To demonstrate the influence of bandwidth on the resulting PDF, you can modify the x- and y-bandwidths and see what happens to the PDF.

In [None]:
from statsmodels.nonparametric.kernel_density import KDEMultivariate
import cartopy.crs as ccrs

# This is not the method by which we'd normally plot maps, but we do 
# so here to get the interactive capability in a notebook.
def plotKDE(pdf, xgrid, ygrid, title, levels, cbarlabel, mapkwargs):
    fig = plt.figure(figsize=(12, 6))
    ax = plt.axes(projection=ccrs.PlateCarree())
    palette = sns.color_palette("YlOrRd", 7)
    cmap = sns.blend_palette(palette, as_cmap=True)
    cs = ax.contourf(xgrid, ygrid, pdf, extend='max', cmap=cmap)
    
    ax.coastlines(resolution='50m', color='black', linewidth=1)
    ax.gridlines(linestyle=":", draw_labels=True)
    plt.xlabel("Longitude")
    plt.ylabel("Latitude")
    plt.colorbar(cs, orientation='vertical', extend='max', shrink=0.75, aspect=20)
    plt.show()
    
def varyBandwidth(lonLat, gridLimit, kdeStep, bx, by):
    x = np.arange(gridLimit['xMin'], gridLimit['xMax'], kdeStep)
    y = np.arange(gridLimit['yMax'], gridLimit['yMin'], -kdeStep)
    ii = np.where((lonLat[:, 0] >= gridLimit['xMin']) &
                    (lonLat[:, 0] <= gridLimit['xMax']) &
                    (lonLat[:, 1] >= gridLimit['yMin']) &
                    (lonLat[:, 1] <= gridLimit['yMax']))

    lonLat = lonLat[ii]
    bw = [bx, by]
    kde = KDEMultivariate(lonLat, bw=bw, var_type='cc')
    xx, yy = np.meshgrid(x, y)
    xy = np.vstack([xx.ravel(), yy.ravel()])
    mpdf = kde.pdf(data_predict=xy)
    mpdf = mpdf.reshape(xx.shape)

    mpdf = mpdf.transpose()
    plotKDE(np.flipud(mpdf.T), xgrid, ygrid, title, lvls, cbarlabel, mapkwargs)

    

bxSlider = FloatSlider(value=origin.bw[0], min=0.5, max=2.5, step=0.05, description="x-bandwidth", continuous_update=False)
bySlider = FloatSlider(value=origin.bw[1], min=0.5, max=2.5, step=0.05, description="y-bandwidth", continuous_update=False)


Using the sliders below, change the bandwidth for the x- and y-directions. It does take about a minute to perform the computation, so change one first and review the plot, then change the other. 

In [None]:
f = interact(varyBandwidth, lonLat=fixed(data.T), 
                gridLimit=fixed(gridLimit), 
                kdeStep=fixed(kdeStep), 
                bx=bxSlider, by=bySlider)

#### Questions:

- If you set the bandwidths for both dimensions to the smallest possible value, what is the maximum probability of genesis (hint, look at the colorbar)? 
- What if you set the bandwidths to be the largest possible values?
- What might happen to the PDF if you started with fewer genesis points? What about more genesis points?

## Random sampling of genesis points

Now we move to the stage of randomly selecting starting points for the synthetic event set. This is performed in the `SamplingOrigin` class in the `StatInterface` module. You pass it the PDF of historical genesis points, and you can then tell it to generate any number of random genesis points. 

First instantiate the `SamplingOrigin` class, passing it the grid and the PDF calculated above.

In [None]:
from StatInterface.SamplingOrigin import SamplingOrigin
SO = SamplingOrigin(kdeOrigin=np.flipud(pdf.T), x=x, y=y)

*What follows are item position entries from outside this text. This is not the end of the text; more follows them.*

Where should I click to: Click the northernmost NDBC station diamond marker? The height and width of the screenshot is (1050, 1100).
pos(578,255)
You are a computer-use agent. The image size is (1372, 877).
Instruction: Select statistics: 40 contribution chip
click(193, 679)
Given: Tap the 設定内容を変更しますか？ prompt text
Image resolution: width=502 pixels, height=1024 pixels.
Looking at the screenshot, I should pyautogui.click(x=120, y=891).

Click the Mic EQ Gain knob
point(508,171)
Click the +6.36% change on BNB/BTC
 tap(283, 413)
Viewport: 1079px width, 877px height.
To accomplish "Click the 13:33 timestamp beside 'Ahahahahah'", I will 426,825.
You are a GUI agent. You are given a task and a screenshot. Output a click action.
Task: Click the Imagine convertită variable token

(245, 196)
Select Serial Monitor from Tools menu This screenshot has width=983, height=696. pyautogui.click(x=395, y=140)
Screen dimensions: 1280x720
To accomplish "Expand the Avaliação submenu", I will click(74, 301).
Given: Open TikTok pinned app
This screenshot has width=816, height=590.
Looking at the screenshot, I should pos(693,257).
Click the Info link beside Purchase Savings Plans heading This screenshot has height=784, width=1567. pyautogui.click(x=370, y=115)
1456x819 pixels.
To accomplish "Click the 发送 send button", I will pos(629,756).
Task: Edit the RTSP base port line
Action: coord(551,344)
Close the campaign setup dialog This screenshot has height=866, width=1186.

Now we call teh `generateSamples` method on the `SO` class to generate the genesis points. The number of genesis points is set to match the number of tracks that are in the simulation region (`len(tracks)`).

In [None]:
sampleLonLat = SO.generateSamples(len(tracks))
sLon = sampleLonLat[:, 0]
sLat = sampleLonLat[:, 1]
f = ScatterMapFigure()
f.add(np.stack((sLon, sLat)), xgrid, ygrid, title, lvls, cbarlabel, mapkwargs)
f.plot()
saveFigure(f, "random_genesis.png")
Image("random_genesis.png")

Return to the historical genesis points and compare the figures. There are the same number of points, and arguably you could possibly generate a set of genesis points that matched the historical points. 

#### Questions:
- What might happen if you selected a different bandwidth when defining the PDF using kernel density estimation?
- What might happen to synthetic TCs that have their genesis points at high latitudes (a long way south)?
- Can this process return genesis points outside of the previously observed genesis regions?